Kapitan Wisły Kraków w podłym nastroju po meczu z Legią. "Wcale mnie to nie dziwi"

- Jedyne, co powinienem teraz powiedzieć, to przepraszam. Przepraszam naszych kibiców. I wcale im się nie dziwię, że po szóstej straconej bramce zaczęli wychodzić ze stadionu - przyznał Rafał Boguski, kapitan Wisły Kraków, która w niedzielę przegrała z Legią w Warszawie aż 0:7.

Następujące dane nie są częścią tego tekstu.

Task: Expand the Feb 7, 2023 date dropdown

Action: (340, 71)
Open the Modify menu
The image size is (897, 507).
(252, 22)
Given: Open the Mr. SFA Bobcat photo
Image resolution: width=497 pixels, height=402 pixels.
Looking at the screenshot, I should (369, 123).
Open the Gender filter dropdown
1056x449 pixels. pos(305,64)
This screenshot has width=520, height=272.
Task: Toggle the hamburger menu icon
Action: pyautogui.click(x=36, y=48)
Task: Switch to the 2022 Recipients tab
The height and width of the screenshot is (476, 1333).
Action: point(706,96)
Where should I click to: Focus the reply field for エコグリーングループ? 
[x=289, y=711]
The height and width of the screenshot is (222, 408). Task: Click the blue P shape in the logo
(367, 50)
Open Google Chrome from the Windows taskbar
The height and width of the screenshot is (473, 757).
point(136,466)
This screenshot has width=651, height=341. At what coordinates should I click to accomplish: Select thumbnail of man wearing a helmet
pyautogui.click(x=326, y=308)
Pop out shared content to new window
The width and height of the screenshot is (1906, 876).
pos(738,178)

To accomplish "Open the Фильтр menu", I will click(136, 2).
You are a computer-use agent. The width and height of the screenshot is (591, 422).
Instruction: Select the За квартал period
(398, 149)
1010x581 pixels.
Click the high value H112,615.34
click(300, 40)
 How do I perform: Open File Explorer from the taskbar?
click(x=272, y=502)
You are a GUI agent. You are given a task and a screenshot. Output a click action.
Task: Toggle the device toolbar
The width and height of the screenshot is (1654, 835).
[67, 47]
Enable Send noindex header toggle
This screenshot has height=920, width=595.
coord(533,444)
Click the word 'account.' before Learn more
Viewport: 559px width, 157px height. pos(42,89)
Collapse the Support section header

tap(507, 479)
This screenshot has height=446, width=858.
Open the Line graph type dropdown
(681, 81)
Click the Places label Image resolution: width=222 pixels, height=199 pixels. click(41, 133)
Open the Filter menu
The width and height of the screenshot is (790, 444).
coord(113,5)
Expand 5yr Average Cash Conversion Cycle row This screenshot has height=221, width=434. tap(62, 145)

- Kibice w nas wierzyli, wielu przyjechało tutaj nas dopingować, jeszcze więcej oglądało przed telewizorami. Jest mi wstyd, bo ten mecz wyglądał w naszym wykonaniu dramatycznie - mówił przybitym głosem kapitan Wisły Kraków Rafał Boguski. Widać było, że wcale nie ma ochoty rozmawiać z dziennikarzami, ale trudno mu się dziwić - niecodziennie przecież przegrywa się aż 0:7.

Zobacz wideo

Kapitan Wisły: Nic więcej sensownego nie przychodzi mi do głowy

- Legia dyktowała warunki. Szybko strzeliła gola, ale wiedzieliśmy o tym, że początki zawsze ma mocne. Dużo strzela i w pierwszych minutach, i zaraz po przerwie. Tylko że to nas wcale nie usprawiedliwia. Nic a nic. Naprawdę nie wiem, co mogę więcej powiedzieć - dodawał Boguski.

- Nic więcej sensownego nie przychodzi mi do głowy. Jedyne, co powinienem teraz powiedzieć, to przepraszam. Przepraszam naszych kibiców. I wcale im się nie dziwię, że po szóstej straconej bramce zaczęli wychodzić ze stadionu - zakończył kapitan Wisły.

Zespół Macieja Stolarczyka po niedzielnej porażce znalazł się w strefie spadkowej. Jest na 14. miejscu - ma tyle samo punktów co ŁKS, który jest 13. I w najbliższej perspektywie wyjazd do Bełchatowa, gdzie zagra z Rakowem Częstochowa (4 listopada, 20.30).